Qualcomm turned down a similar deal three weeks ago because it could cost $2 billion. Instead, Qualcomm was reportedly hoping for a $100 million fee plus a future cross-license. (The Bloomberg article claims Qualcomm offered a royalty-free cross-license, which would be dramatically out of character for either Qualcomm or the industry).
For six patents, Broadcom could be making more per CDMA phone than Qualcomm makes (~ 5% of the price) for more than 1,500 patents. Of course, Verizon gives Broadcom another $200 million with which to sue Qualcomm (or perhaps even file more patents that block Qualcomm). (We do not know whether Verizon still has to pay the royalties if Broadcom’s patent claims are somehow dismissed or settled.)
If the Americans bought 143 million new phones last year, then Verizon’s 26% share would sell the 33 million phones in about a year before royalties were paid up. (It might take a little longer because royalties are capped at $50 million/quarter).
I’m guessing that Verizon — in a neck-and-neck market share war with the iPhone-equipped AT&T (27% share) — feels this would be a bad time to let its number #1 rival gain an advantage in new handsets and thus customer additions. This shows how much Verizon is willing to pay for certainty. It also means that Verizon no longer has a reason to support Qualcomm’s appeal of the ITC decision.
This is a very dangerous time for Qualcomm: if it loses the ability to charge royalties for firms that hold any 3G or GSM IPR, then it would probably lose the majority of its patent royalties (and as much as half of its net income). Nokia, Broadcom and others are hoping this will happen, and right now Qualcomm’s enemies are more powerful than its allies. For a decade, Qualcomm’s IP business model has counted on having the facts and IP law on its side, but the last year or two has reversed that trend.
Technorati Tags: Broadcom, patent infringement, Qualcomm, Verizon
2 comments:
Your conclusion makes little sense. The dispute and settlement with Verizon has to do with a simple patent affecting battery life. It has nothing to do with QCOM's patent rights for CDMA and absolutely nothing to do with QCOM's patent rights for WCDMA (i.e., GSM 3G). Broadcom cannot enter into the WCDMA arena without a QCOM patent and this settlement gets them no closer. If anything, they lost any leverage to negotiate a royalty license with QCOM for WCDMA. The only downside I see for QCOM is Verizon will now force QCOM to pay for some of the $6 if QCOM wants to keep the relationship (which QCOM was willing to do directly with BRCM anyway). Verizon's lobbying arm will no longer pressure Bush for a veto. Another point to keep in mind is that Verizon only negotiated a 5 quarter license even the patent in question has 3 more years before expiring so Verizon most likely believes a workaround will be in place by then.

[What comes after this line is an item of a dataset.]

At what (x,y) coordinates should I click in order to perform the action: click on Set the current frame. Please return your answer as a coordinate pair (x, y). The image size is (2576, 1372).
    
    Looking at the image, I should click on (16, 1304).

Of course I agree that this is just a patent about power consumption and it has limited life. And I agree Verizon will want Qualcomm to make good on some of the royalty, and that it no longer cares who wins the fight.
But Qualcomm (reportedly) rejected paying $6 for every US cellphone. Also, as I read the Verizon detail, their license will be paid up after about 4-5 quarters.

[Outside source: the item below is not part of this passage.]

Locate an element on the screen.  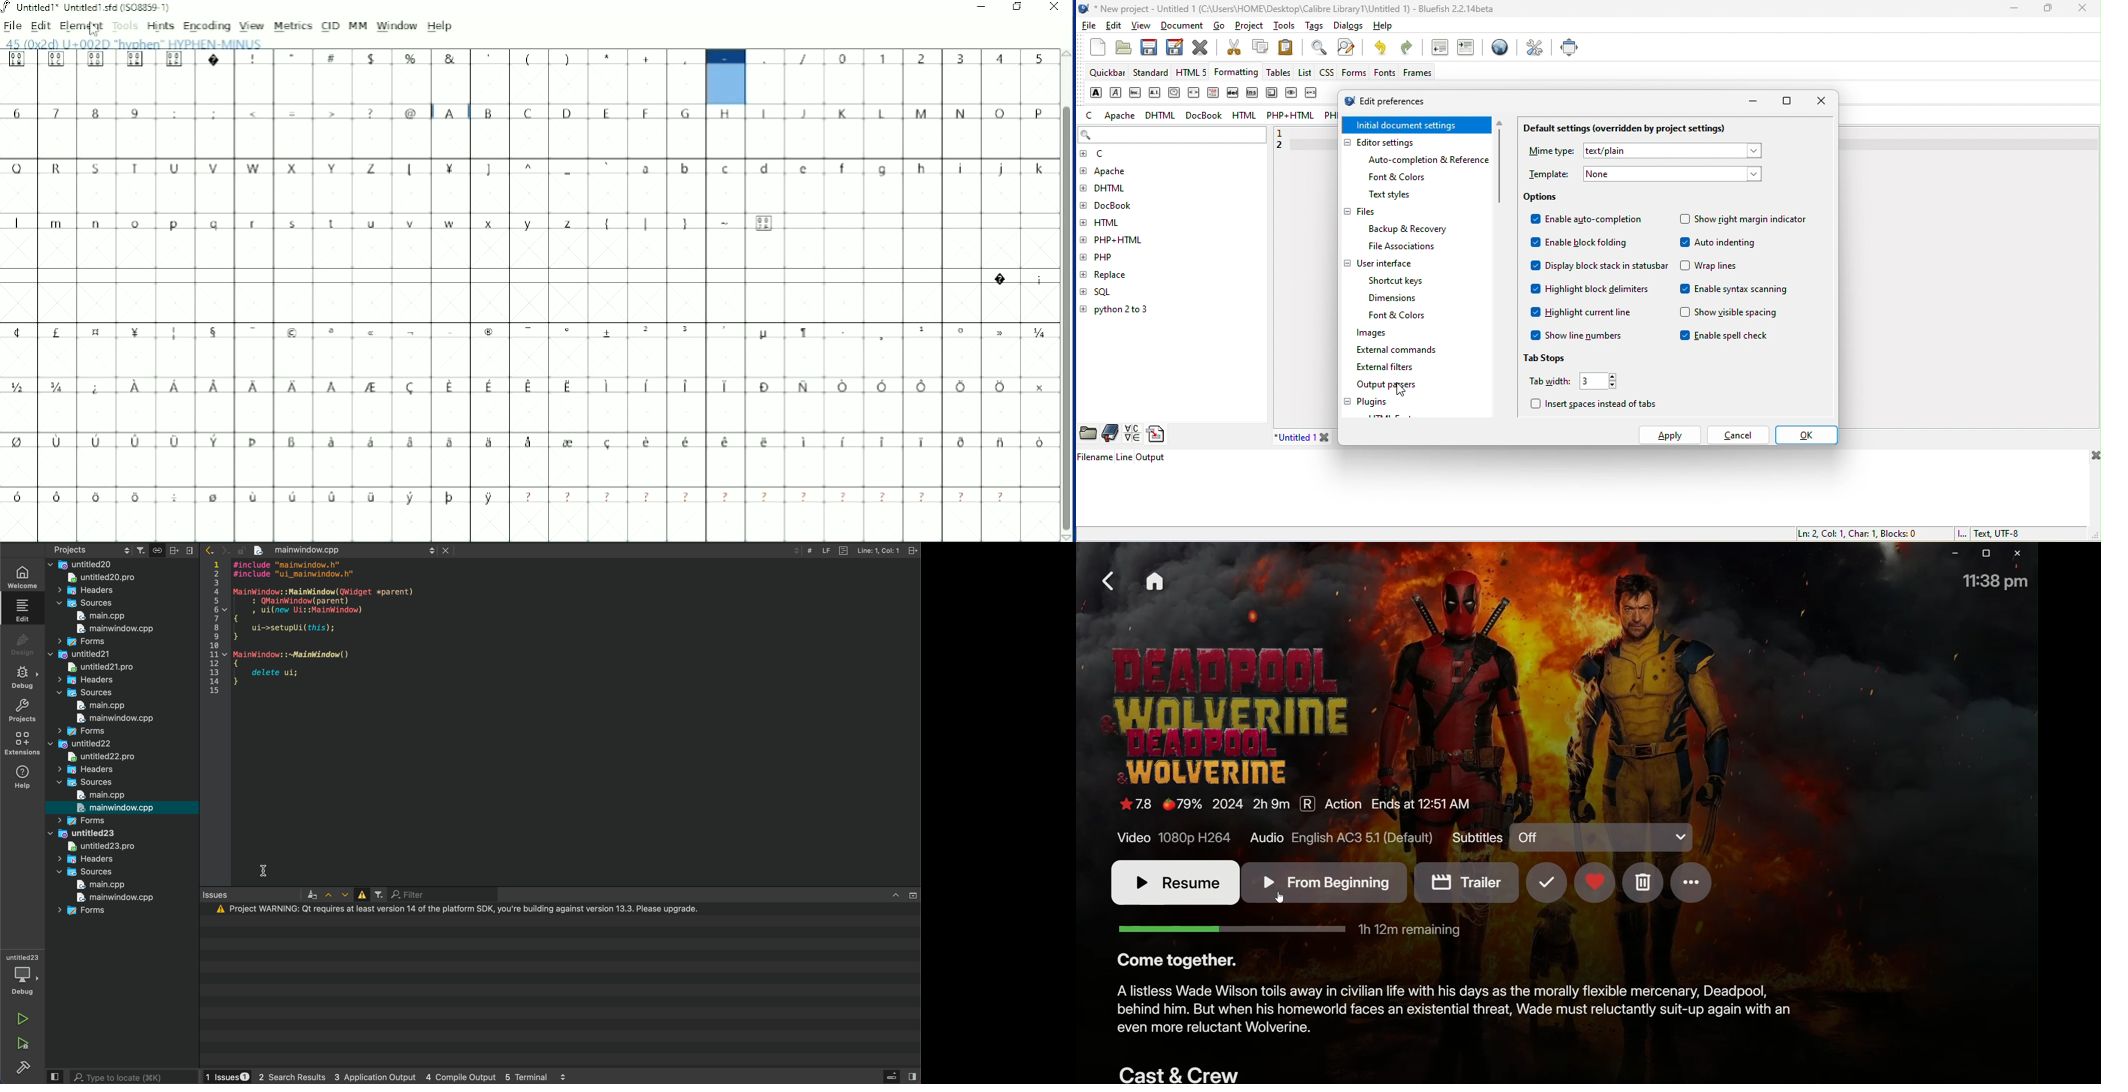
snippets is located at coordinates (1159, 435).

However, there has been some talk that Qualcomm is offering a royalty-free cross-license. This seems contrary to industry practice. Normally if Nokia has 200 patents and Sanyo has 1, then Nokia pays royalties for 1 patent times 300 million phones while Sanyo pays royalty for 200 patents times maybe 5 million phones.
So is Qualcomm offering a royalty-free license? The precedent it would set could destroy their IP business model. I find it hard to believe, but then no one really knows what’s going on behind closed doors.